At the time, Blair was privately committed to take
Britain to war alongside George Bush. Yet he needed a much better public excuse to
reconcile the British people to this purpose than announcing it as his Good Deed for 2003.
[What
a wonderful nature has our modern crusader Tony?]
Intelligence is a craft, not a science. Properly
used, like diplomatic briefing and media reports, it is important tool for
policy-makers.
What
it never has been and never should be is holy writ, to be deployed by
government as authority for such momentous decisions as declaring war.
There is no doubt that the
SIS sincerely believed Saddam Hussein possessed WDM’s. Yet it was madness for Sir Richard Dearlove
and John Scarlett to allow this supposition – and it was no more-to be hijacked
and used in evidence for Tony Blair publicly to justify war to the British people.
Both Dearlove and Scarlett
had a chance to distance themselves from their actions when they gave evidence
to Lord Hutton’s Inquiry.
They could, and should, have acknowledged that the
notorious Downing Street dossier on WDM created by Alistair Campbell at Tony Blair’s
behest, cast aside all the caveats and qualifications about its reliability and
scope, which the raw intelligence material from SIS sensibly included.
Yet Dearlove and Scarlett chose not to do
this. They made the decision to identify themselves body and soul with the
Government’s statements. They stuck with their support for the Government’s
WDM dossier, including the claim that Iraq could deploy their horrid weapons
within 45 minutes, which Lord Butler acknowledges to have been fanciful.
The Intelligence Chiefs today have a choice: to be
condemned as incompetents, or as Downing Street stooges. They have shown
themselves conclusively to be one or the other.
Everyone agrees that Scarlett was an
admirable Cold War intelligence officer.
But whatever his credentials by submitting to become Alastair Campbell’s
avowed ‘mate’, he has destroyed his own credibility.
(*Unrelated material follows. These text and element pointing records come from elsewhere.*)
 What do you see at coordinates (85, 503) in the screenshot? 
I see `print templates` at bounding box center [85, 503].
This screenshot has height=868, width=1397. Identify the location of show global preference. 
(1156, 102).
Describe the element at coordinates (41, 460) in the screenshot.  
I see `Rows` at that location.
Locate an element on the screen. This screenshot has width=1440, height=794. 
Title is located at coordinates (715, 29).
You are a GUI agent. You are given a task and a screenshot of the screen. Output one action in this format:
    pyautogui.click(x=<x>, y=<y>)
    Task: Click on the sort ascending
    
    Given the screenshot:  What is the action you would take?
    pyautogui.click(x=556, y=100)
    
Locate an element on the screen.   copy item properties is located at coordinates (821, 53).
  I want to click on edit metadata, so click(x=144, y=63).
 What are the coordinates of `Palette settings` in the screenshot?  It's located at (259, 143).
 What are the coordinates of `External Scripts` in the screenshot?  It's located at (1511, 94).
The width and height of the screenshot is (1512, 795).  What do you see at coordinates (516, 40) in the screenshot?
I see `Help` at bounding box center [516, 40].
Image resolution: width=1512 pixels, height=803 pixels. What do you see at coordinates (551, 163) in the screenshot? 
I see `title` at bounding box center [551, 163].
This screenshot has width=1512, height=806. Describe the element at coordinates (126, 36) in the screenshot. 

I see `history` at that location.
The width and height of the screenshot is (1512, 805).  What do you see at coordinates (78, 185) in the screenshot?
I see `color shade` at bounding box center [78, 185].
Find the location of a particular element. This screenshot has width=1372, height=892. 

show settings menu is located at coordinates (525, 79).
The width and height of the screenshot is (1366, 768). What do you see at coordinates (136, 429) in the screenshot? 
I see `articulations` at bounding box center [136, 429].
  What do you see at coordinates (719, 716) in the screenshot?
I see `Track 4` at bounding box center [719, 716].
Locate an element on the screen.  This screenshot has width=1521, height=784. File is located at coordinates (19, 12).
What on earth did the Chairman of the JIC think he
was doing, sharing as much as a mug of tea with the Prime Minister’s chief of
propaganda, never mind working with him to draft a wildly speculative political
document for public consumption.
And what did Lord Butler think he was doing,
producing a report which contains no mention of Campbell? We are left to
suppose that he thinks Othello would have been less distressing play without Iago
in it.
Dearlove and Scarlett allowed themselves and their
service to be prostituted for the explicitly political purpose: convincing the
British people that Saddam Hussein presented an immediate threat to their
safety.
It was on their authority that Tony Blair told the
House of Commons in February 2003:
‘The intelligence is clear…the
biological agents we believe Iraq can produce include anthrax, botulinum,
aflatoxin and ricin. All eventually
result in excruciatingly painful death.’